» **Required task a**
The worked integral solution below evaluates several integrals whose integrand is a single power of sec x and nothing else. List each such integral once.

» **Selected passage**

______________________________

Rewrite the integrand using #tan^2x = sec^2x-1#.
Let's give the integral we want the name #I#
#I = int tan^2xsec^3x dx = int (sec^5x-sec^3x)dx#
Next we'll integrate #sec^5x# by parts.
#int sec^5x dx = int sec^3 x sec^2x dx#
Let #u = sec^3 x# and #dv = sec^2x dx#.
Then #du = 3tanx sec^3x dx# and #v = tanx#
We get
#int sec^5 x dx = sec^3x tanx - 3int tan^2x sec^3x dx#
Again, use #tan^2x = sec^2 x-1# to get
#int sec^5 x dx = sec^3x tanx - 3int (sec^2 x-1) sec^3x dx#
#int sec^5 x dx = sec^3x tanx - 3int sec^5 dx + 3int sec^3x dx#
Which gets us
#4int sec^5 x dx = sec^3x tanx + 3int sec^3x dx#
and
#int sec^5 x dx = 1/4sec^3x tanx + 3/4 int sec^3x dx#
Recalling that the other integral we need is #int sec^3x dx#, let's simplify our lives by writing:
#I = intsec^5xdx-intsec^3xdx#
# = underbrace(1/4sec^3x tanx + 3/4 int sec^3x dx)_(intsec^5 x dx)-intsec^3xdx#
# = 1/4sec^3x tanx -1/4 int sec^3x dx#
So now find #int sec^3x dx = int secx sec^2x dx# using the same general approach and integration by parts. You should get
#int sec^3x dx = 1/2secxtanx - 1/2int secx dx#
So at this point we have
#I = 1/4sec^3x tanx -1/4underbrace( [1/2secxtanx - 1/2int secx dx])_(intsec^3 x dx)#
# = 1/4sec^3x tanx -1/8secxtanx + 1/8 int secx dx#
Now #int secx dx# can be evaluated in a couple of ways, the usual trick is to multiply by #(secx+tanx)/(secx+tanx)# to get #int 1/u du = ln absu = ln abs(secx+tanx)#
So finally we finish with
#I = 1/4sec^3x tanx - 1/8secxtanx + 1/8 ln abs(sec x + tan x ) +C#
Alternative form for #int secx dx#
#intsecx dx# can also be found by substitution and partial fractions to get #1/2ln abs((sinx+1)/(sinx-1))+C#
(Yes, the is equivalent to # ln abs(secx+tanx)+C#)

______________________________

» **Records for this exercise**

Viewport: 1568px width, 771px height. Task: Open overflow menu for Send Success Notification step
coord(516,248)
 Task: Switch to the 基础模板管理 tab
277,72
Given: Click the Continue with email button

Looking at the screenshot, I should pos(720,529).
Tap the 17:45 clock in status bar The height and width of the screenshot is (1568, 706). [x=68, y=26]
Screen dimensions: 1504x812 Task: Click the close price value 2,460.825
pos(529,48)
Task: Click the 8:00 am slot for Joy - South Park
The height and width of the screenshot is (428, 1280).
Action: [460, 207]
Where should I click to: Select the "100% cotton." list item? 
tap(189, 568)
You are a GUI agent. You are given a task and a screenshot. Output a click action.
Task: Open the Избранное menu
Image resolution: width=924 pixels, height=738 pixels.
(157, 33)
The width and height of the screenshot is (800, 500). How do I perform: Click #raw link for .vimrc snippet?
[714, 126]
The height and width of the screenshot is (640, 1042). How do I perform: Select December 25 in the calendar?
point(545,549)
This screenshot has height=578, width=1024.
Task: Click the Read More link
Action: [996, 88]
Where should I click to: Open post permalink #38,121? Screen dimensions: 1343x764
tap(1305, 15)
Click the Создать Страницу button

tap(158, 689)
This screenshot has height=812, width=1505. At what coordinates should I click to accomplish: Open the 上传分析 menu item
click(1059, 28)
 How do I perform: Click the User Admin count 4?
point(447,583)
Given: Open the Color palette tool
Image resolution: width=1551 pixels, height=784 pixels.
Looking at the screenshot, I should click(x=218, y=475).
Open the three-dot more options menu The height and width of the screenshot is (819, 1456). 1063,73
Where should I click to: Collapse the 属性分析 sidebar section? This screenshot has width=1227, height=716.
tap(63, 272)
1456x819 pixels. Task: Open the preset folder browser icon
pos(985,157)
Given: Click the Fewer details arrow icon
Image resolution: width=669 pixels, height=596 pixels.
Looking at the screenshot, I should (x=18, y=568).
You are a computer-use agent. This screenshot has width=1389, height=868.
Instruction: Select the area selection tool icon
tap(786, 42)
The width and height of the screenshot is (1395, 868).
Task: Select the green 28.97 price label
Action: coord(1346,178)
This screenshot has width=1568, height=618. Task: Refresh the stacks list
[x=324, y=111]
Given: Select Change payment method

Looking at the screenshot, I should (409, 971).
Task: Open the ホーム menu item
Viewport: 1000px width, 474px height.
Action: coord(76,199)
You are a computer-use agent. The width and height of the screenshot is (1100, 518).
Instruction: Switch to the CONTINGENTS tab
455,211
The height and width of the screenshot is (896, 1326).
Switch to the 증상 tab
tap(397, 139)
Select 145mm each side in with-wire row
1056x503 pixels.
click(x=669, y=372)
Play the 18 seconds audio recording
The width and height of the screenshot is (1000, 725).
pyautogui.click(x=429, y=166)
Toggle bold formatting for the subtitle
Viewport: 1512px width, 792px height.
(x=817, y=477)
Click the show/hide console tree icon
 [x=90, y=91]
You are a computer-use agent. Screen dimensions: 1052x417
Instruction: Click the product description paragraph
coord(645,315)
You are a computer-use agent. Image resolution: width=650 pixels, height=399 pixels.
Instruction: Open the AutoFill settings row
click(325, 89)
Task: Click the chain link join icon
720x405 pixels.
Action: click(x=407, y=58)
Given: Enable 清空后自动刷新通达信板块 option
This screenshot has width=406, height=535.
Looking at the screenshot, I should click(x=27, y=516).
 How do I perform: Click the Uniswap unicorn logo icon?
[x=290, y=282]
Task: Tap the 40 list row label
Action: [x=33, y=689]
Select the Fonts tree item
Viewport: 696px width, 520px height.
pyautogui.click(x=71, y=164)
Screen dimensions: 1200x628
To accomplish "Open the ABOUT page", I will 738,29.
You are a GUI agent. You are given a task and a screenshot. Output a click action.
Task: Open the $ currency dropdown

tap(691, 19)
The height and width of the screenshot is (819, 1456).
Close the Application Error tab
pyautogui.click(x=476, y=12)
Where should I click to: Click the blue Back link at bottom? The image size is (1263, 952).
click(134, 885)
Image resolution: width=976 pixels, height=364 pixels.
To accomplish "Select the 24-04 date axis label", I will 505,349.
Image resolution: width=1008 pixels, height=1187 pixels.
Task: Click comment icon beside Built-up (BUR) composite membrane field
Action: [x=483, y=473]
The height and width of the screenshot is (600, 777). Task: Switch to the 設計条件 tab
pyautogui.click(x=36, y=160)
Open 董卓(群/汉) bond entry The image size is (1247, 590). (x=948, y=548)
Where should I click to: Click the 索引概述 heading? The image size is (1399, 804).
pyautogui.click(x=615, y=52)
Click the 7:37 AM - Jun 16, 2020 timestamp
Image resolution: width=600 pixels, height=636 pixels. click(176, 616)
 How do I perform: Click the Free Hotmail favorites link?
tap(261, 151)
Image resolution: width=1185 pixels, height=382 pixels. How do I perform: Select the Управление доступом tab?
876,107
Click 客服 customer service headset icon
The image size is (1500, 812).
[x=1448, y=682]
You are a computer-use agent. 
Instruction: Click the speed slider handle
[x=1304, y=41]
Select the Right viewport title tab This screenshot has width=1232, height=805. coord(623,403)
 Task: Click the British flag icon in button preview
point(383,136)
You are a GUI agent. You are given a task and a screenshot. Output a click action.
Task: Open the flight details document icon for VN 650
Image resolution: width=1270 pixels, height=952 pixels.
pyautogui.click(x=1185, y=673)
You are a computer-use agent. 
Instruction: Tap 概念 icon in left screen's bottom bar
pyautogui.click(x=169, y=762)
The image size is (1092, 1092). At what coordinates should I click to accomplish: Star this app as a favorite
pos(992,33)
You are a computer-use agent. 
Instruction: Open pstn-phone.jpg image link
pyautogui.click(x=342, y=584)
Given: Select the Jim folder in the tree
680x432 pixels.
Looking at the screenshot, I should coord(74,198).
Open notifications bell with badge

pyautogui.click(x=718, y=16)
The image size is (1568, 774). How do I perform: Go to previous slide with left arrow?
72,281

______________________________

» **Required task b**
Collect every line from the entries above that contains the word "Switch", matching case exactly.

» **Task answer a**
int sec^5x dx
int sec^3x dx
int secx dx

» **Task answer b**
 Task: Switch to the 基础模板管理 tab
Instruction: Switch to the CONTINGENTS tab
Switch to the 증상 tab
The height and width of the screenshot is (600, 777). Task: Switch to the 設計条件 tab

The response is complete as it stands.